To what extent are we out “in front” of our actions, and involved in their selection, maintenance, and monitoring? Every so often, sometimes for weeks at a time, I get this unsettling awareness of how many of my behaviors are just kind of happening, with essentially no contribution from the little floaty “me” that daydreams, worries, and yearns. It’s not like I feel like I’m a prisoner in some machine acting contrary my intents. Rather, it’s more like a huge amount of behavior is essentially just taking care of itself, in a way that the floaty me, when it spontaneously decides to check in on things, generally finds un-worrisome and unobjectionable. “Well whaddya know… look what I just did. Interesting.” I’m not breathing, but rather breathing is happening. A question is replied to, and then I recognize that the reply came from me.

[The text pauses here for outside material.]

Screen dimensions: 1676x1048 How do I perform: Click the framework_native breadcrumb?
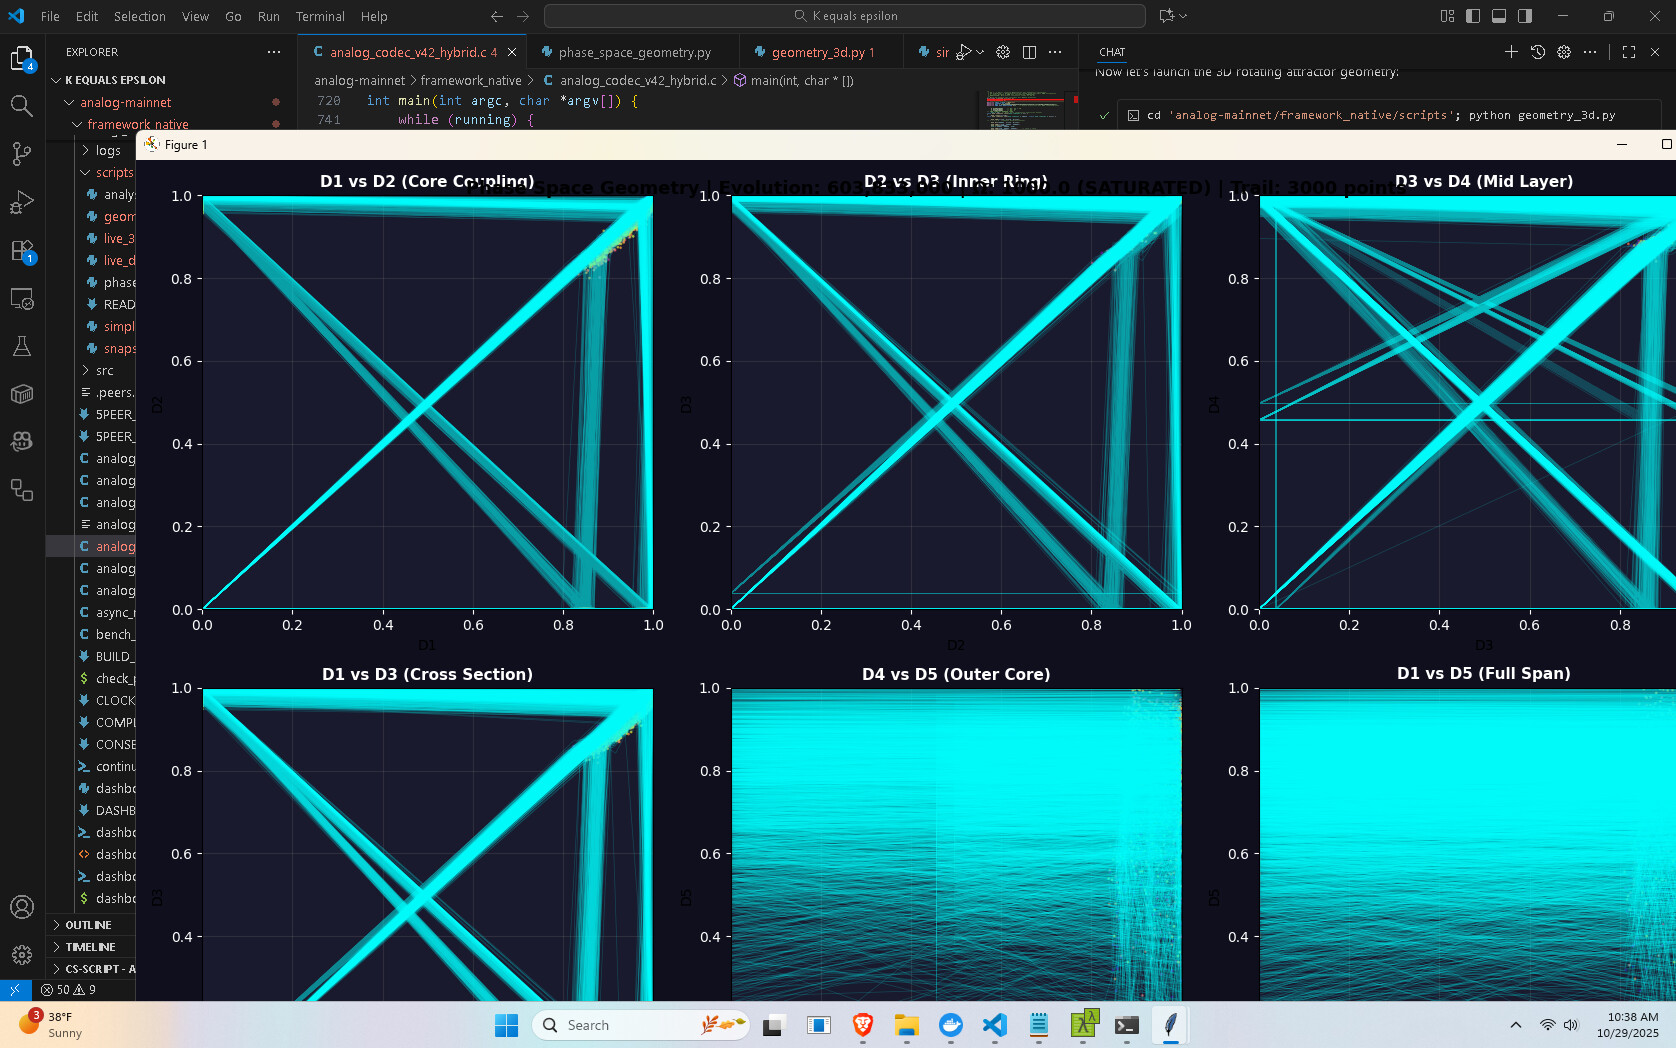(x=470, y=81)
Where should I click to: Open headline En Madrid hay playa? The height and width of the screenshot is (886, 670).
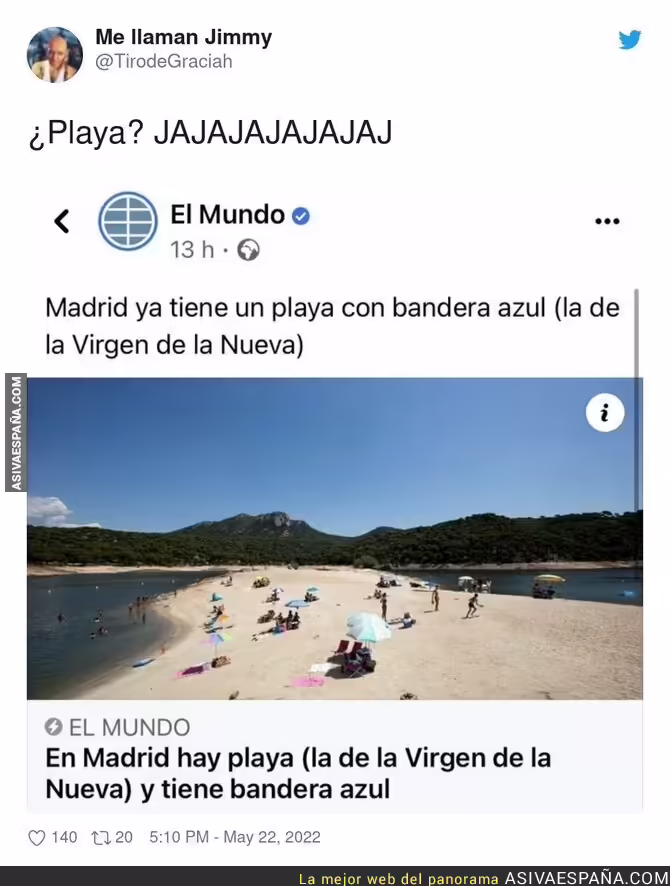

Complex behaviors acquired through training — those which we might call ‘performances’ — give us an occasion to think about how much we really own our actions. When a certain act has been trained to death, there’s a real question about where the locus of control lies. In their hundredth performance of “The Nutcracker”, is the dancer really dancing, or is the dance just being danced? That’s a sort of highbrow example, perhaps un-relatable for most of us, but there are lots of more mundane cases too. I remember reading books to my infant daughter, with animated play voices and all, and then being surprised at closing the book to find that I had been reading for minutes. I was in the room reading, but off doing other things in my head.
James is really interested in the question of how much we remain introspectively “online” during habitual, acquired behaviors. He sees great virtue in automatism, and is happy to let it explain a large part of human nature, but is also apprehensive about a “nothing but” worldview in which all behavior is, at base, automatic.
He finds a way into these issues by asking a bit more carefully about the intermediate ‘sensations’ that cue up the successive movements of a complex behavioral act. Recall that these are things like the swimmer’s feeling (sensation) of their high elbow prompting a reach (a motor act) of the opposite arm. He doesn’t see these sensations as distinct volitions (“now do this“), but rather as performing a kind of monitoring function. “The will, if any be present,” James says, referring to these intermediate sensations, “limits itself to a permission that they exert their motor effects.” In other words, these sensations are important for a surveillance-like function that’s looking for errors — deviations from the expected consequences behavior. These sensations don’t usually catch our attention, but when they result in a behavioral error, they give clues about how and where to correct course. You probably never think of all the little lip movements and mouthfeels that go into taking a sip of something, but if you’ve ever tried to drink your coffee after a shot of novocaine at the dentists, you immediately come to appreciate them. We have a “feeling of the proper management of the implement”, whether that implement is a musical instrument we’re holding, or our own lips.